Dawn Of The Dead Blackout May 2026

Cue Name: Dawn of the Dead Blackout Intent: To execute a sudden, absolute, and oppressive darkness that signals a shift from safety to vulnerability. Unlike a standard "blackout" which is merely the absence of light, this cue implies a violent severing of power or hope.

The Setup (The "Dawn"):

The Effect (The "Dead Blackout"):

Post-Cue Atmosphere:


The scene is loud—visually and audibly screaming. The characters are backlit by the harsh, buzzing glow of emergency lights, their faces sweaty and pale. The light is aggressive, exposing every flaw, every drop of blood. The shadows on the cyclorama are frantic, dancing like ghosts. dawn of the dead blackout

Then: The Cut.

It isn’t a dimmer switch; it’s an execution. The power grid collapses. The stage doesn’t go dark; it is consumed by dark.
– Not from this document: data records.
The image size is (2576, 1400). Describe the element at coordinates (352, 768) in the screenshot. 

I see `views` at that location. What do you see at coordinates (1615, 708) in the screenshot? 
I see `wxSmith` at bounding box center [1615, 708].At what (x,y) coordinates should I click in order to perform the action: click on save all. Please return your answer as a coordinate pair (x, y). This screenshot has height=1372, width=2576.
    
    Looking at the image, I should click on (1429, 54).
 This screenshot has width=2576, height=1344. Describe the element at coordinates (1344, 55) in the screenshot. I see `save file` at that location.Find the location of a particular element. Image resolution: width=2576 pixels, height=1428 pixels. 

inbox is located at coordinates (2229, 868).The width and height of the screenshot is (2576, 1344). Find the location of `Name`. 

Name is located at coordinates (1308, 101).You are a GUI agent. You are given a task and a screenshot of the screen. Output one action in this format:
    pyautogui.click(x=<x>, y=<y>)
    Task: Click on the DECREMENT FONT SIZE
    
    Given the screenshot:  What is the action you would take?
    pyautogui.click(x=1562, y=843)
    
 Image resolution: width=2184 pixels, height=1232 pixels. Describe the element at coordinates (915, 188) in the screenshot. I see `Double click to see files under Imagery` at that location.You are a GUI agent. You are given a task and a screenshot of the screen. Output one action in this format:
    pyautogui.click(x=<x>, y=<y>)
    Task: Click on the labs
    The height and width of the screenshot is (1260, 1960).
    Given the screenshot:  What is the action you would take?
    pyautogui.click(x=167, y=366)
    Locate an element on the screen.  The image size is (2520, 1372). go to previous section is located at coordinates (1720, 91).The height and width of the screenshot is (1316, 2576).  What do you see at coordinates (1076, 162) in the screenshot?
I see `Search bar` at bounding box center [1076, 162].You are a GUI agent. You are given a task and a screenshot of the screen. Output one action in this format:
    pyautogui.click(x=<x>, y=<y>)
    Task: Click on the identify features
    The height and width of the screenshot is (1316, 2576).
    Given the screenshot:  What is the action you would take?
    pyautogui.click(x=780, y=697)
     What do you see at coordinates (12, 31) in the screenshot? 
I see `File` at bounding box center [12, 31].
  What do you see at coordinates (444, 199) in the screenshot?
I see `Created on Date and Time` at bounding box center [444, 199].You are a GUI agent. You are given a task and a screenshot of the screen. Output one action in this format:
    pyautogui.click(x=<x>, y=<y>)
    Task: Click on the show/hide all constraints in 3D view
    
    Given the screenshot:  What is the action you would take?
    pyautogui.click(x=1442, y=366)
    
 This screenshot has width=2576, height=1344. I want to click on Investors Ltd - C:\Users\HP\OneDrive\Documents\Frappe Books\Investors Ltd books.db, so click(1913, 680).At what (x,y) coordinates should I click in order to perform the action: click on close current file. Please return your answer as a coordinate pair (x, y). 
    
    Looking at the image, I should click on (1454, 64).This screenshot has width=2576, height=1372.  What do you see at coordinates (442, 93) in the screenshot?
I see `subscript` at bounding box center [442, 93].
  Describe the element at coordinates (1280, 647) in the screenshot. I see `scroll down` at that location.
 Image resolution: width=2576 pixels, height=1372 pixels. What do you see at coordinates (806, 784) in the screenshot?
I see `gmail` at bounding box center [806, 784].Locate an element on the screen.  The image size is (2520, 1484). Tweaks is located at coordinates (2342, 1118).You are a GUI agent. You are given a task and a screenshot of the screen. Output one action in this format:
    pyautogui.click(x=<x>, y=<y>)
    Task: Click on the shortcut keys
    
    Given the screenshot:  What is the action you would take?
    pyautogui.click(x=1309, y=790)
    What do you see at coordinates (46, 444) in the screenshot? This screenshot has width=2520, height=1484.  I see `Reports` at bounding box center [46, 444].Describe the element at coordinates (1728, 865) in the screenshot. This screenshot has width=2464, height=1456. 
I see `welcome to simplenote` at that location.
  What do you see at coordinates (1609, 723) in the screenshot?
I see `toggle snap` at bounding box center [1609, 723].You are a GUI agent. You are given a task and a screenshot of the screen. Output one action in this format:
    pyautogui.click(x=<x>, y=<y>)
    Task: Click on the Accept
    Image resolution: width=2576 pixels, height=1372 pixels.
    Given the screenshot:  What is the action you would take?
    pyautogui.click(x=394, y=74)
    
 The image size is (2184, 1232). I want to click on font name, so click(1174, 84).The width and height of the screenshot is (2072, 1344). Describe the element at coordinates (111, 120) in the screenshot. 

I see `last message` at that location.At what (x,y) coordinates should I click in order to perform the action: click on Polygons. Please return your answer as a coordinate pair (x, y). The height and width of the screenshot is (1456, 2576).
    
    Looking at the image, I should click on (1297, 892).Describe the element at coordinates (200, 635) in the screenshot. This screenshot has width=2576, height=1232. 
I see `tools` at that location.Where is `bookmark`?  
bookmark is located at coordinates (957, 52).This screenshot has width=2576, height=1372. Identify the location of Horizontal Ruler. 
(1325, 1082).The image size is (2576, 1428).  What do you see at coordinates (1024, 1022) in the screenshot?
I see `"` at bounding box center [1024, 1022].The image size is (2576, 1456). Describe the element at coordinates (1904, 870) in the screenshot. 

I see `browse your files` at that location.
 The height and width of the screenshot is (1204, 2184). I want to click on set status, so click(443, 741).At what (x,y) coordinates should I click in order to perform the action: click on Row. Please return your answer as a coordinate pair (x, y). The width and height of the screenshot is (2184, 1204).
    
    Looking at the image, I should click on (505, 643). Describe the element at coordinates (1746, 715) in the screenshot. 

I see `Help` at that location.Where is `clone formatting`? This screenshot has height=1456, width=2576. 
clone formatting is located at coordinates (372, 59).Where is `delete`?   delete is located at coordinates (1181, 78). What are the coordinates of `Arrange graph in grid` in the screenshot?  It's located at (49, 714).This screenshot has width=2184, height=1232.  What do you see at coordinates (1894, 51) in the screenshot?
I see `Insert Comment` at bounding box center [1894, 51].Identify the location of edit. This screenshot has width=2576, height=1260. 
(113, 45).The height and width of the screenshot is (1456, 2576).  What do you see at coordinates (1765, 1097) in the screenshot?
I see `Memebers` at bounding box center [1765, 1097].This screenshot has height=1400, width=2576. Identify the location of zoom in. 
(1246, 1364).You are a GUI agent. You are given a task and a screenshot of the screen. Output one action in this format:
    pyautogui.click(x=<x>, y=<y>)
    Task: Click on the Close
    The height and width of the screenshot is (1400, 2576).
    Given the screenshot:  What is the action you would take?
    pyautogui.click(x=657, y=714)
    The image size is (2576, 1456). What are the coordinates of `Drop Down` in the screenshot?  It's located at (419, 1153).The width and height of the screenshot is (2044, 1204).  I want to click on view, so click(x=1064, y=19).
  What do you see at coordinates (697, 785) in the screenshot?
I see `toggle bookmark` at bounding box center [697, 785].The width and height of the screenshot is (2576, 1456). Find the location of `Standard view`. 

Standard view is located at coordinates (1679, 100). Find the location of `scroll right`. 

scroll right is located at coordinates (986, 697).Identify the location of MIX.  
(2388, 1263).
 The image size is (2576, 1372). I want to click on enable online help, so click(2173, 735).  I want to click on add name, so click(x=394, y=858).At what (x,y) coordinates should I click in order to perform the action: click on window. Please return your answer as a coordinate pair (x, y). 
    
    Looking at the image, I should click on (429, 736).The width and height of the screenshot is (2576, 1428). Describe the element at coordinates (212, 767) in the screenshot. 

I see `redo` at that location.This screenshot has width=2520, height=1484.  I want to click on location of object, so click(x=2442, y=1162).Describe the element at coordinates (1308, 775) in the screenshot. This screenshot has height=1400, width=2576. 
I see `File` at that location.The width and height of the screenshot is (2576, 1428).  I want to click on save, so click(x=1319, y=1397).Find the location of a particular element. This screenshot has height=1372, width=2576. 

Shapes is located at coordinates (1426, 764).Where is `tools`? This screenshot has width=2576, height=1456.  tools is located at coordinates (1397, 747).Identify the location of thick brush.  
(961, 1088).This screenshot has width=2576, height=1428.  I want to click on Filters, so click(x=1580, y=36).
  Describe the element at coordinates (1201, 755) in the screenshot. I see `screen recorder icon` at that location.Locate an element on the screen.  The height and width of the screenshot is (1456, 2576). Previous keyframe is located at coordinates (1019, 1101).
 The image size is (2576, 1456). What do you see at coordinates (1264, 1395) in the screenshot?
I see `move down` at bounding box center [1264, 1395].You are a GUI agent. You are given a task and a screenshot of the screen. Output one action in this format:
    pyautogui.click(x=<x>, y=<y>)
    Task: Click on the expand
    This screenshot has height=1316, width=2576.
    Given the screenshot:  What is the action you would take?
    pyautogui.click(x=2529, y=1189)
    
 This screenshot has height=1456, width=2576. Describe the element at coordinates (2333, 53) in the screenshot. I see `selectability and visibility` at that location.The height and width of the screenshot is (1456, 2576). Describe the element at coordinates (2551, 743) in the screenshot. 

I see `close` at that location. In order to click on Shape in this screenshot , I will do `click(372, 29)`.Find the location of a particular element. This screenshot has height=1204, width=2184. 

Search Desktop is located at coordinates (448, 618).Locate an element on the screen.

The transition is so abrupt it creates an afterimage on the audience's retinas. They can still "see" the stage for a split second—a ghostly negative of the scene that just was—before the true, heavy blackness settles in. It is the black of a grave. It is the black of the inside of a closed casket. There is no moonlight, no exit sign glow. Just the sound of heavy breathing and the terrifying realization that the lights aren't coming back on.


In the All Flesh Must Be Eaten or Zombie World TTRPG communities, there is a fan-written scenario called "Blackout at the Dawn Mall" . The plot: Cue Name: Dawn of the Dead Blackout Intent:

It’s 1979, three weeks after the rising. Your group has survived in a suburban mall. Then the backup generators fail. Now, in total darkness, the only light comes from emergency exit signs and the occasional muzzle flash. The zombies outside have stopped moaning. They just stand silently in the parking lot, staring at the blacked-out windows. Waiting.

This scenario emphasizes sound-based stealth, limited resources, and the psychological horror of not seeing the threat.


Romero understood that the monsters were always us. The Dawn of the Dead Blackout strips away the screaming ghouls and leaves the quiet, grinding horror of boredom and despair.

After two weeks without power, the silence becomes a physical weight. No hum of the refrigerator. No distant traffic. No background radiation of Wi-Fi signals. People begin to talk to themselves. Hallucinations are common by week three—the brain, starved of stimulus, begins to invent the sound of engines or the ringing of a phone that will never ring again. The Effect (The "Dead Blackout"):

Couples who have been married for thirty years kill each other over the last cigarette. Parents make choices no god should allow: which child gets the last bottle of clean water.

The "blackout" in the title doesn't just refer to electricity. It refers to the blackout of the soul. The moment you realize that rescue is not coming. FEMA is a rumor. The National Guard has fortified a fifty-mile radius around the capital and left the rest to rot.

“Dawn of the Dead Blackout” is not an official standalone game or expansion. Instead, it’s a community-made variant (or house ruleset) inspired by George A. Romero’s 1978 film Dawn of the Dead. The name “Blackout” refers to a common scenario in zombie fiction where power grids fail, turning shopping malls or cities into dark, dangerous labyrinths.

Key inspirations:

The variant transforms the standard Zombies!!! gameplay into a tense, survival-horror experience where light sources, sound discipline, and barricading matter as much as dice rolls.